Vancomycin (VCM) dosing based on the area under the concentration–time curve (AUC)–guided therapeutic drug monitoring is recommended to optimize efficacy and safety; however, pharmacokinetic simulation software is not always available in routine clinical practice. This retrospective study evaluated the usefulness of an AUC-guided nomogram as an alternative approach for VCM dosing strategy. Hospitalized patients who underwent initial VCM serum concentration measurements were categorized into software, nomogram, or non-intervention groups according to VCM dosing strategy. Attainment of pharmacokinetic indices, including first-day AUC (AUC_f24) and safety outcomes, was compared among the groups. The nomogram group demonstrated a significantly higher percentage of achieving the target AUC_f24 (55.4%) than the non-intervention group (30.8%) and achieved target attainment comparable to that of the software group (62.0%). Multivariable logistic regression analysis with nomogram-based VCM dosing as the reference identified non-intervention to dosing strategy as a factor associated with failure to achieve the target AUC_f24 (odds ratio; 2.82, 95% confidential interval; 1.21, 6.54).

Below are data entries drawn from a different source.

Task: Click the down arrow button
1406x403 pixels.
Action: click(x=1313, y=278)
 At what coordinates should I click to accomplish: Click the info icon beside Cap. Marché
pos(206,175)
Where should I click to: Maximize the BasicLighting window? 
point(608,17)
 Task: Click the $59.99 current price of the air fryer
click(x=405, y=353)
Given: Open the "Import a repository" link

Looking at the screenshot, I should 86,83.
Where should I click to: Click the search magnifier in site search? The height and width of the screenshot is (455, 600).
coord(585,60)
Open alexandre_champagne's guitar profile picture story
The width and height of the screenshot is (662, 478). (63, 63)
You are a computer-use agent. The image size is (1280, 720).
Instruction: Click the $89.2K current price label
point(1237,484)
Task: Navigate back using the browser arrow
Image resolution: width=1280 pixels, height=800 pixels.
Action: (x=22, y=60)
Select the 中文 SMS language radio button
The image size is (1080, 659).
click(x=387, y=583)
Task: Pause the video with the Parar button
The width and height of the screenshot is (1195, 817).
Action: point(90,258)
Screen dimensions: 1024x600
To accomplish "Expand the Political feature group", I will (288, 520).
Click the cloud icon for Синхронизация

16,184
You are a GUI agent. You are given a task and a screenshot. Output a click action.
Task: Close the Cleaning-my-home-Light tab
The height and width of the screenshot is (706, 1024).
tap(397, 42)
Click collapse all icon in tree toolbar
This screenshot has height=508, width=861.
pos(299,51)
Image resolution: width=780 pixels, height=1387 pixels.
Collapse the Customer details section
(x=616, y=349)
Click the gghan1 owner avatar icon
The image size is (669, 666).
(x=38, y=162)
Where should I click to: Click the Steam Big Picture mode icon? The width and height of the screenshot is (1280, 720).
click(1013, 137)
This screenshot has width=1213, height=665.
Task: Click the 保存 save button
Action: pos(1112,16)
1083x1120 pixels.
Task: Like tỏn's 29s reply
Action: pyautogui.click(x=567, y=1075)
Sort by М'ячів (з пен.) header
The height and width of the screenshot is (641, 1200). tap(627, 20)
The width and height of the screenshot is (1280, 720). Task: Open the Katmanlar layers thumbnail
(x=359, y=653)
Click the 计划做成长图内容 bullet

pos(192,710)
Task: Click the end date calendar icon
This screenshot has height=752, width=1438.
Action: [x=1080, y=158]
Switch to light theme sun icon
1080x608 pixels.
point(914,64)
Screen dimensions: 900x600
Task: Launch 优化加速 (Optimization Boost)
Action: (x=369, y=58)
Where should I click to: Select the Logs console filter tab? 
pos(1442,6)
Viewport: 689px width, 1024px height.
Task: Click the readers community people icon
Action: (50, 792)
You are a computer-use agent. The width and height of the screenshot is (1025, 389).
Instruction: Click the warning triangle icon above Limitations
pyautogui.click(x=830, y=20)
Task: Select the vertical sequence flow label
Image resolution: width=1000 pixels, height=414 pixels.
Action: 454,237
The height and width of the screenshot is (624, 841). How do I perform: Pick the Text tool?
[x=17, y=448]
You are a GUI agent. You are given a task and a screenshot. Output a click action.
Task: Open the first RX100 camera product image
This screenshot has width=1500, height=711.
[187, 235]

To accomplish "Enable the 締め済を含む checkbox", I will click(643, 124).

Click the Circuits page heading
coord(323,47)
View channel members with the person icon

The incidence of acute kidney injury did not differ significantly among the groups. In the subgroup of patients with Gram-positive bacteremia, the duration of 50% decrease in C-reactive protein differed significantly among the three groups, with shorter durations observed in the nomogram (median; 4 d) and software groups (median; 4 d) than those in the non-intervention group (median; 9 d). These findings indicate that a nomogram-based VCM dosing strategy can facilitate early attainment of pharmacokinetically appropriate VCM exposure and may serve as a feasible alternative to a software-based VCM dosing strategy.